» DATA TO PROCESS:
Content starts
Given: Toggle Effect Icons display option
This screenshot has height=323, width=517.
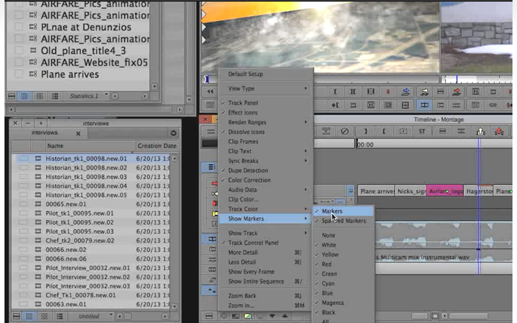Looking at the screenshot, I should coord(242,112).
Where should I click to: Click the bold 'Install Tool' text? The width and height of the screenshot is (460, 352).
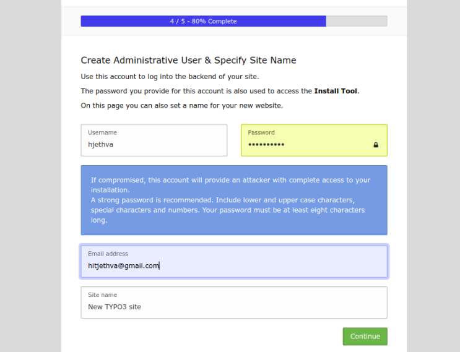point(336,91)
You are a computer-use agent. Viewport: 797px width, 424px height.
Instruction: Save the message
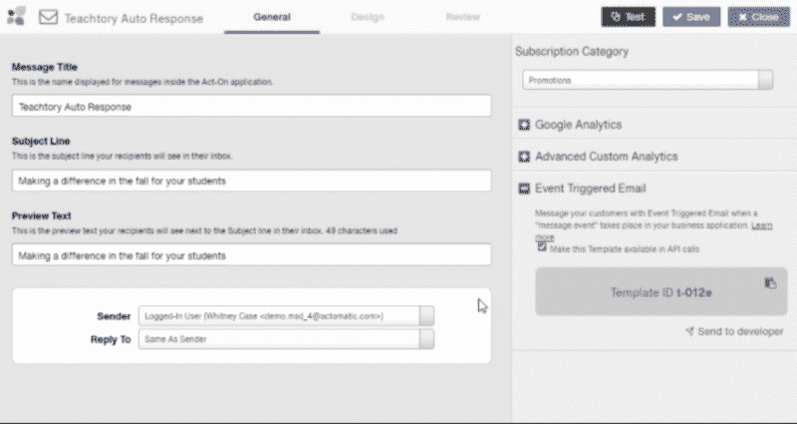coord(691,17)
Content ends
» WHAT NEEDS TO BE DONE: Starting at the first entry above and ending at the last, write everything out exactly except the pictures.

» RESULT OF THE EXERCISE:
Given: Toggle Effect Icons display option
This screenshot has height=323, width=517.
Looking at the screenshot, I should coord(242,112).
Where should I click to: Click the bold 'Install Tool' text? The width and height of the screenshot is (460, 352).
point(336,91)
You are a computer-use agent. Viewport: 797px width, 424px height.
Instruction: Save the message
coord(691,17)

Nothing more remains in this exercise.